4.2.5 Ontological analysis of genes neighboring breakpoints

Phenotype similarity between potential position effect genes and DGAP cases was calculated by converting the phenotypes of the 17 subjects to Human Phenotype Ontology (HPO)(Köhler et al. 2014) terms and calculating their phenomatch score as described in Ibn-Salem et al., 2014.(Ibn-Salem et al. 2014) The phenomatch score quantifies the information content of the most specific HPO term that is part of or a common ancestor (more general term) of a set of phenotypes. Our set of phenotypes is constituted by the HPO terms associated to DGAP cases and the ones annotated to candidate position effect genes within windows of +-3 and +-1 Mb of sequence in proximity to the breakpoints. We used two background models to assess significance of this similarity. The first is based on randomly permuting the associations of phenotypes to genes; to this effect, the phenotype-gene associations are shuffled 100 times randomly and the similarity of these random phenotypes to the studied case clinical findings is calculated. The second background control is based on shifting the breakpoint location along the chromosome; each breakpoint is shifted by -9, -6, -3, +3, +6, and +9 Mb and the similarity of genes in proximity to the shifted breakpoints is computed.

4.2.6 Quantitative real-time PCR

LCLs derived from DGAP236-02m, DGAP244-02m and DGAP245-02m were used as karyotypically normal male controls. These are karyotypically normal fathers of enrolled DGAP cases with no history of disease. LCL 17402 (DGAP163) was used to test differential gene expression for SOS Ras/Rac guanine nucleotide exchange factor 1 (SOS1 [MIM: 182530]), and LCL 18060 (DGAP176) was used to test midline 2 (MID2 [MIM: 300204]), p21 (RAC1) activated kinase 3 (PAK3 [MIM: 300142]), and POU class 3 homeobox 4 (POU3F4 [MIM: 300039]) expression using quantitative polymerase chain reaction (qPCR).
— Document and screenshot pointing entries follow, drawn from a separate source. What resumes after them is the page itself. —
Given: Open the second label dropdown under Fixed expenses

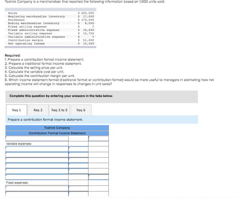Looking at the screenshot, I should coord(37,194).
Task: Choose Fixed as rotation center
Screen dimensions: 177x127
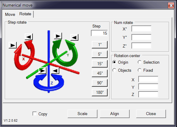Action: click(145, 70)
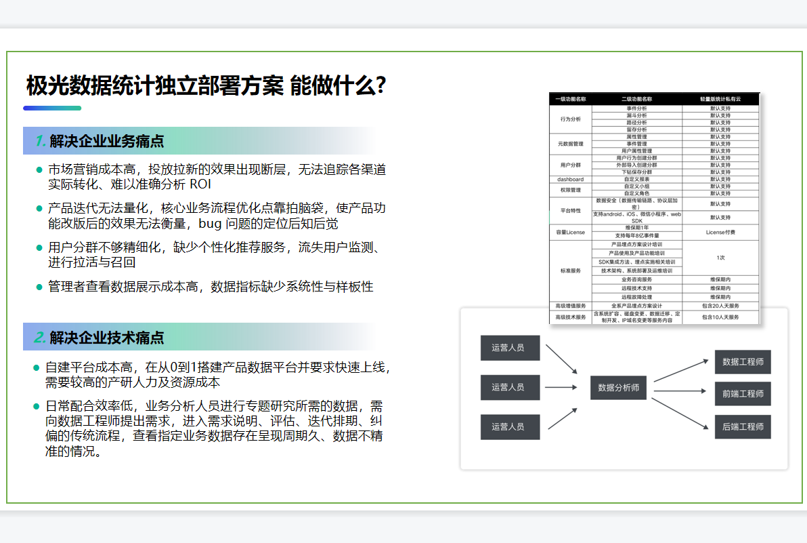The height and width of the screenshot is (543, 807).
Task: Click the 前端工程师 box in the diagram
Action: pyautogui.click(x=743, y=394)
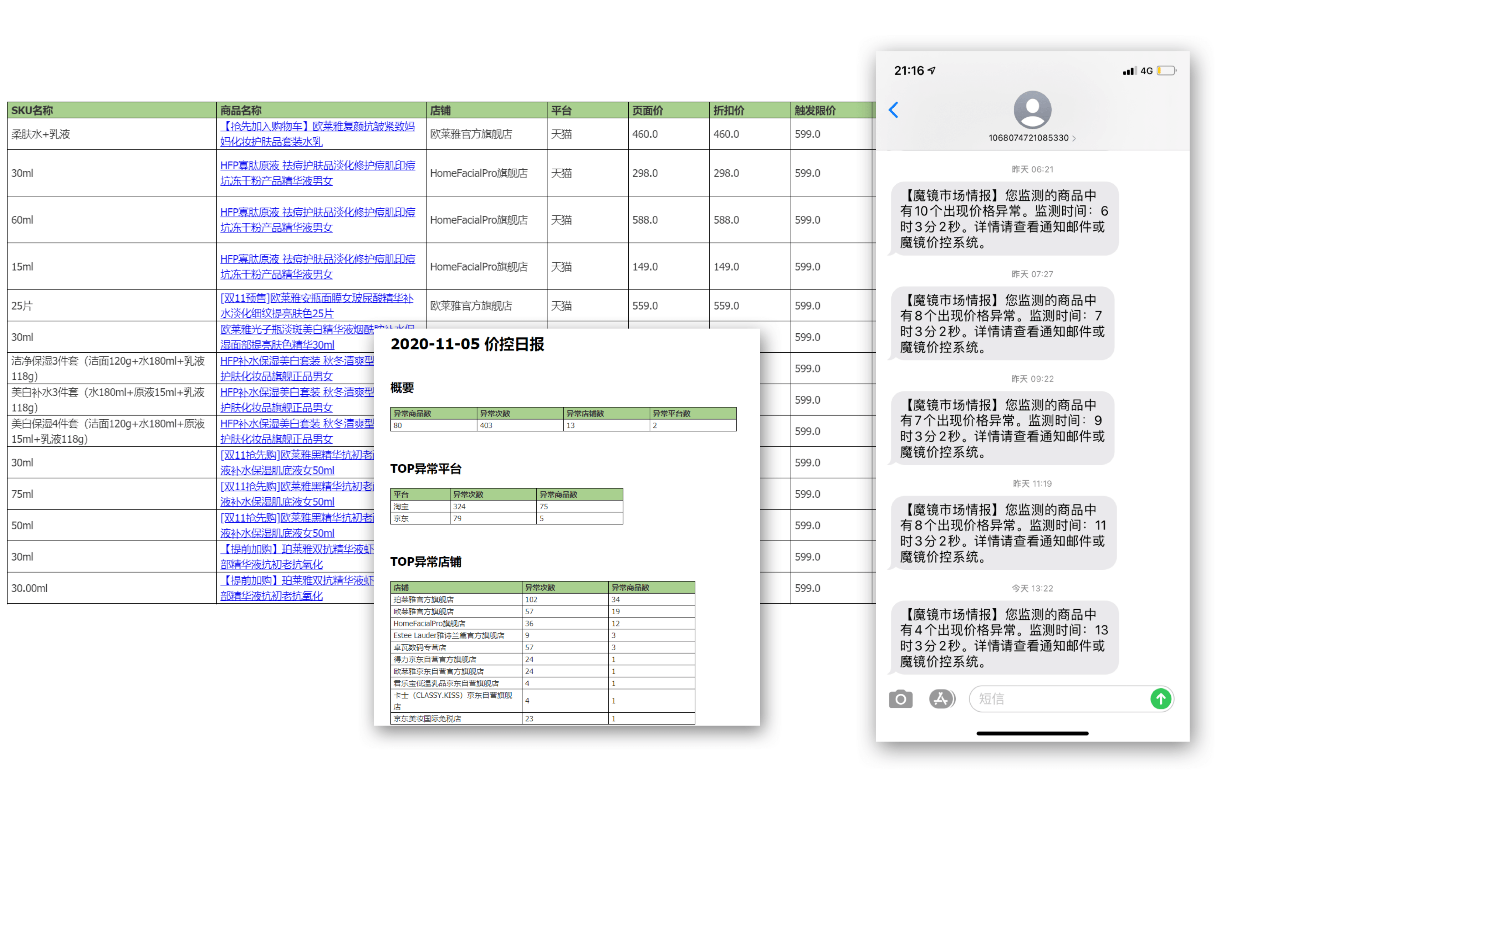
Task: Tap the back arrow in Messages
Action: (x=893, y=110)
Glucuronidase beta (GUSB [MIM: 611499]) was used as a housekeeping control. qPCR experiments were performed by the Harvard Biopolymers Facility using TaqMan probes Hs00264887_s1 (POU3F4), Hs00201978_m1 (MID2), Hs00176828_m1 (PAK3), Hs00893134_m1 (SOS1), and Hs00939627_m1 (GUSB). Data were analyzed using the ΔCT method.

4.2.7 Assessment of DGAP breakpoints overlapping with non-coding structural variants in public databases

To find similar non-coding structural rearrangement subjects and compare their annotated clinical phenotypes to those observed in DGAP cases, we searched the DatabasE of genomiC varIation and Phenotype in Humans using Ensembl Resources (DECIPHER)(Firth et al. 2009) version 2015-07-13, as well as the dbVar database from the National Center for Biotechnology Information (NCBI) Variation Viewer 1.5.(Lappalainen et al. 2012) Both databases are comprehensive community-supported repositories of clinical cases with novel and extremely rare genomic variants.